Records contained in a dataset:
═══

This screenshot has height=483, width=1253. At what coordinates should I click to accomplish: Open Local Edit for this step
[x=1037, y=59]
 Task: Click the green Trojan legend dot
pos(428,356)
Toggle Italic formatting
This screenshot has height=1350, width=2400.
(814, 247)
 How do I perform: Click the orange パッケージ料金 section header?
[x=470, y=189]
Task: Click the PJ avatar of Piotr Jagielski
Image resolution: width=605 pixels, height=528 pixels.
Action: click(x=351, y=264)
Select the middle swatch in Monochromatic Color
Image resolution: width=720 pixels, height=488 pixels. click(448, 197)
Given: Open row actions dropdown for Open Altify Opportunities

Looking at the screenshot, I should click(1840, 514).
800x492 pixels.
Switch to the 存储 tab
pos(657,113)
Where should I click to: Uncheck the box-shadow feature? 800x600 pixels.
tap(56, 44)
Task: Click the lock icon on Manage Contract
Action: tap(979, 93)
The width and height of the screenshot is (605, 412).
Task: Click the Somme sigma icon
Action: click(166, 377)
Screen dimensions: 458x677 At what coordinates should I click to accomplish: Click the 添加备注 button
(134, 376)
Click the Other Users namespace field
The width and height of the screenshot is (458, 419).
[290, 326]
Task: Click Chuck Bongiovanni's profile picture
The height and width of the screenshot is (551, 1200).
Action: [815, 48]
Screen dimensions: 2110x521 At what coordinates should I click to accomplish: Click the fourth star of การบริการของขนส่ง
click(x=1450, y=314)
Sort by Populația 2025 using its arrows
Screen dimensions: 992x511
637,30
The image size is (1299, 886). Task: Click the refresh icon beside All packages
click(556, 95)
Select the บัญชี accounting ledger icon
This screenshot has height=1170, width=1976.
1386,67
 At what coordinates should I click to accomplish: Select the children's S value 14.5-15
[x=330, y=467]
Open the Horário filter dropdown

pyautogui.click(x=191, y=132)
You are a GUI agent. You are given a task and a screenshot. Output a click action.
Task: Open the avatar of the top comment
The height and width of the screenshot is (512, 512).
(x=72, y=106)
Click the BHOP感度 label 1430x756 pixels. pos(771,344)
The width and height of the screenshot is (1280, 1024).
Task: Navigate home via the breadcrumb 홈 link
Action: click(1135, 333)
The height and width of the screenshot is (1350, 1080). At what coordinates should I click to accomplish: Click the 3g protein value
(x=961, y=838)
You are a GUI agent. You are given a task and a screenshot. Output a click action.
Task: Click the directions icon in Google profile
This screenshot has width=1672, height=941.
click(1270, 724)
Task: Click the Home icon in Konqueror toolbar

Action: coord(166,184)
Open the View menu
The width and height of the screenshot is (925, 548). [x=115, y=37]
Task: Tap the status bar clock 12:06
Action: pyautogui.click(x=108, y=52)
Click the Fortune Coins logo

═══

Within the records above, the line carrying "Task: Click the directions" starts the range and the last line ends it. Set down that range exactly.

• Answer space:
Task: Click the directions icon in Google profile
This screenshot has width=1672, height=941.
click(1270, 724)
Task: Click the Home icon in Konqueror toolbar

Action: coord(166,184)
Open the View menu
The width and height of the screenshot is (925, 548). [x=115, y=37]
Task: Tap the status bar clock 12:06
Action: pyautogui.click(x=108, y=52)
Click the Fortune Coins logo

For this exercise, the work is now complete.